Ilustrasi. Foto: Dok MI
M Ilham Ramadhan Avisena • 9 May 2025 14:50
Jakarta: Cadangan devisa Indonesia diperkirakan bakal berada di kisaran USD150 hingga USD155 miliar di akhir kartal II-2025 dan diperkirakan kembali meningkat pada semester II tahun ini. Namun hal itu amat ditentukan oleh kondisi perekonomian global dan tekanan dari dolar Amerika Serikat.
"Rupiah mungkin tetap berada di bawah tekanan ringan dalam jangka pendek, tetapi cadangan yang cukup dan intervensi yang hati-hati diharapkan dapat membatasi volatilitas, menjaga stabilitas sistem keuangan," ujar Kepala Ekonom Samuel Sekuritas Indonesia Research Fithra Faisal Hastiadi melalui keterangannya, Jumat, 9 Mei 2025.
Diketahui cadangan devisa pada April 2025 tercatat senilai USD152,5 miliar, turun dari posisi Maret 2025 yang sebesar USD157,1 miliar. Penurunan itu sekaligus menjadi yang paling dalam sejak medio 2022.
Penurunan cadangan devisa salah satunya diperkirakan terjadi karena Bank Indonesia melakukan intervensi di pasar valas sekitar USD2 miliar selama April untuk menahan tekanan berlebihan terhadap rupiah.
Pengurangan cadangan juga sebagian didorong oleh pembayaran utang luar negeri pemerintah yang dijadwalkan, pola musiman pada bulan April. Kendati demikian, cadangan devisa Indonesia masih memadai menurut standar global, yang mencakup 6,4 bulan impor atau 6,2 bulan impor ditambah kewajiban utang luar negeri pemerintah, jauh melebihi patokan kecukupan IMF selama tiga bulan.
(Ilustrasi. MI/Ramdani)
BI proaktif jaga stabilitas rupiah
Faisal mengatakan, operasi valas mencerminkan sikap proaktif BI dalam menjaga stabilitas nilai tukar sebagai elemen kunci dalam menahan ekspektasi inflasi, terutama karena risiko inflasi impor muncul kembali.

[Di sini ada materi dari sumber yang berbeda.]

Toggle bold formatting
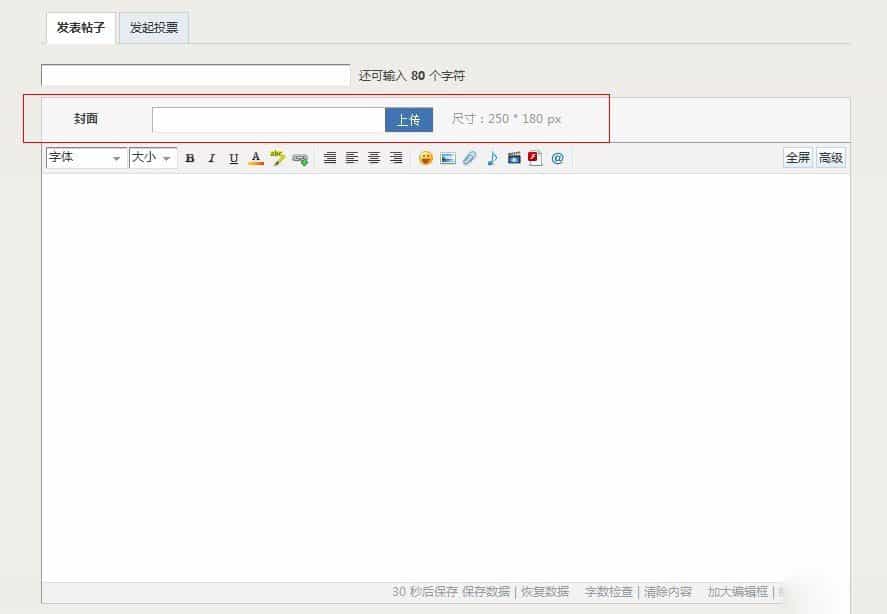This screenshot has width=887, height=614. coord(189,157)
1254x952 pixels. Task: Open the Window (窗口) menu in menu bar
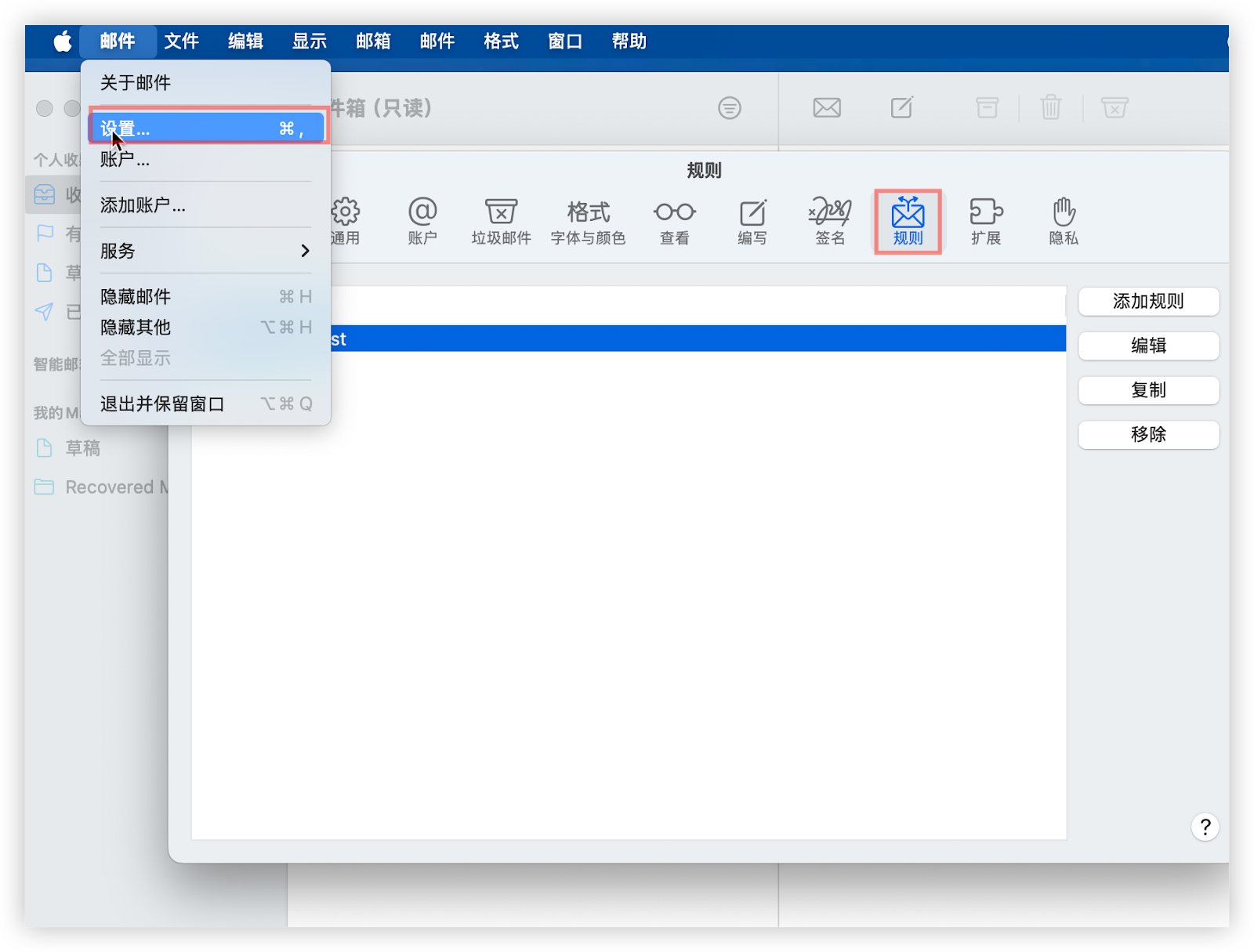564,41
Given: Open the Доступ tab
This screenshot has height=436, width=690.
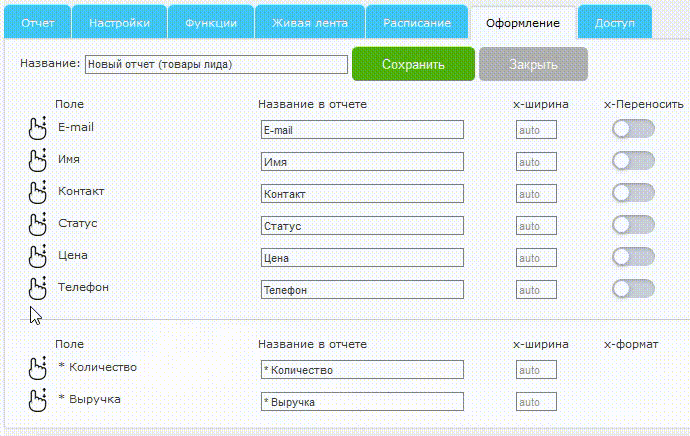Looking at the screenshot, I should click(615, 22).
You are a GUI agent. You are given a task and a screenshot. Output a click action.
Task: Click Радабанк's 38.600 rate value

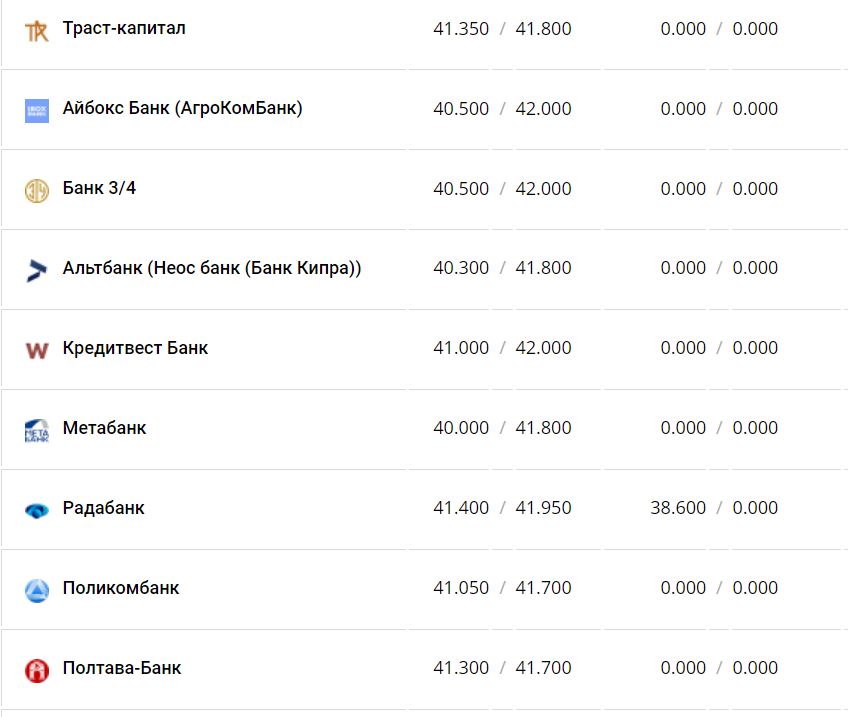[678, 508]
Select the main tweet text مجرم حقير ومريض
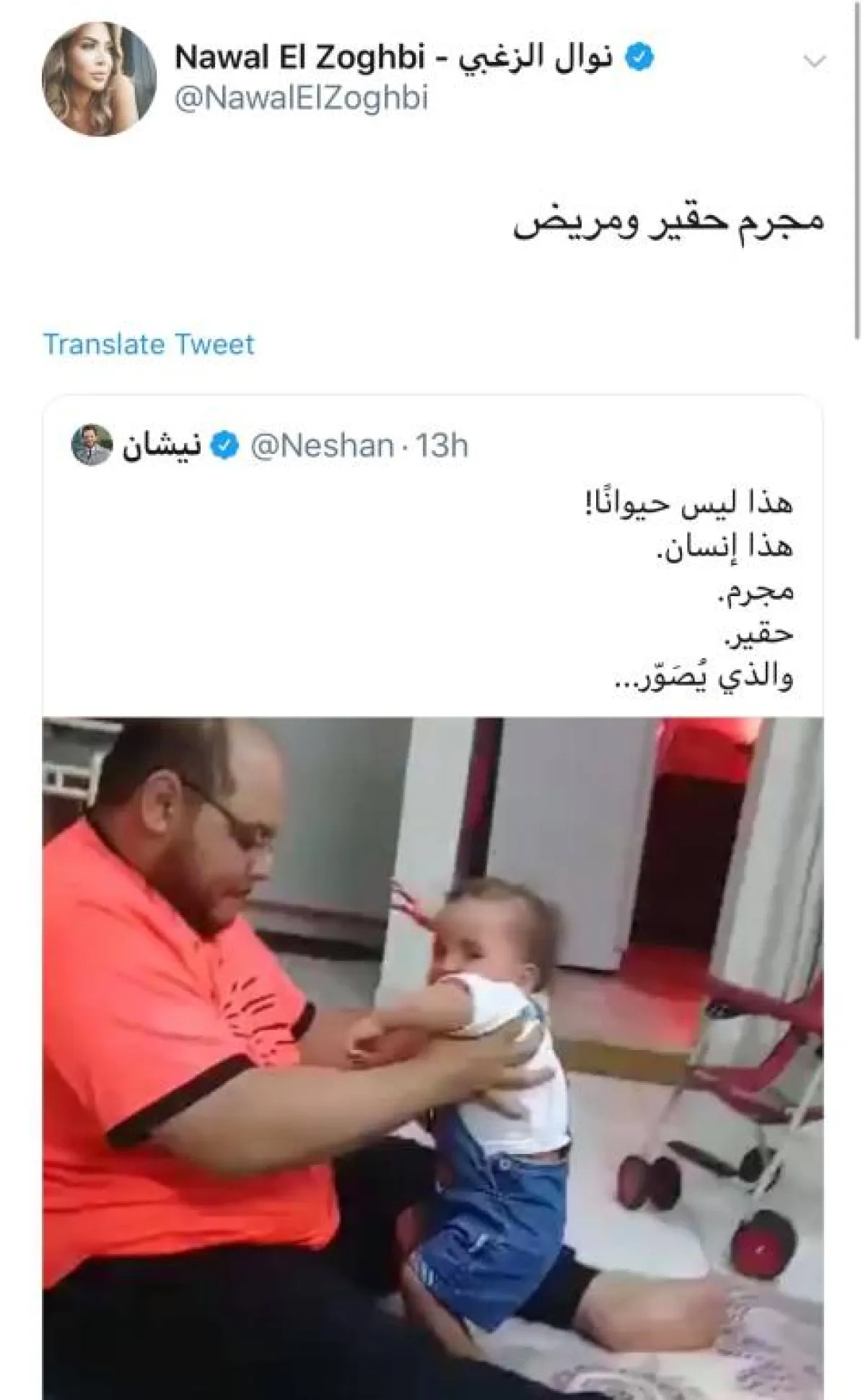Image resolution: width=866 pixels, height=1400 pixels. [668, 222]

Dengan inflasi umum yang meningkat menjadi 1,95 persen YoY pada bulan April (dari 1,03 persen pada bulan Maret), sebagian besar disebabkan oleh permintaan musiman selama Lebaran dan kenaikan harga impor, BI diperkirakan akan terus mempertahankan nilai tukar rupiah tanpa mengubah suku bunga acuannya.
"Pendekatan yang hati-hati ini memungkinkan pelonggaran makroprudensial untuk terus mendukung kredit dan pertumbuhan, meskipun pelaku pasar saham dan mata uang melakukan aksi ambil untung setelah pengumuman cadangan devisa yang jauh lebih rendah," jelas Faisal.
Ke depan, dia memperkirakan BI akan mempertahankan strategi intervensinya dalam waktu dekat lantaran risiko eksternal masih ada. Itu termasuk ketidakpastian atas laju normalisasi kebijakan The Federal Reserve (The Fed), proses negosiasi perdagangan AS-Tiongkok, dan volatilitas di pasar modal global.
"BI kemungkinan akan membangun kembali cadangan devisa akhir tahun ini, didukung oleh ekspor komoditas yang kuat, terutama minyak kelapa sawit dan batu bara, pemulihan pariwisata yang sedang berlangsung, dan arus masuk modal yang terkait dengan restrukturisasi perusahaan milik negara dan penerbitan obligasi negara," tutur Faisal.
Faktor penyebab cadangan devisa merosot
Sebelumnya, melalui siaran pers, Direktur Eksekutif Departemen Komunikasi Bank Indonesia Denny Ramdan Prakoso menuturkan, penurunan cadangan devisa Indonesia dipengaruhi oleh pembayaran utang luar negeri pemerintah dan kebijakan stabilisasi nilai tukar rupiah dalam menghadapi ketidakpastian pasar keuangan global yang makin tinggi.
Bank Indonesia, lanjutnya, menilai cadangan devisa tersebut mampu mendukung ketahanan sektor eksternal serta menjaga stabilitas makroekonomi dan sistem keuangan.
Ke depan, BI menilai posisi cadangan devisa memadai untuk mendukung ketahanan sektor eksternal sejalan dengan tetap terjaganya prospek ekspor, neraca transaksi modal dan finansial yang diprakirakan tetap mencatatkan surplus, serta persepsi positif investor terhadap prospek perekonomian nasional dan imbal hasil investasi yang menarik.
"Bank Indonesia terus meningkatkan sinergi dengan Pemerintah dalam memperkuat ketahanan eksternal guna menjaga stabilitas perekonomian untuk mendukung pertumbuhan ekonomi yang berkelanjutan," pungkas Denny.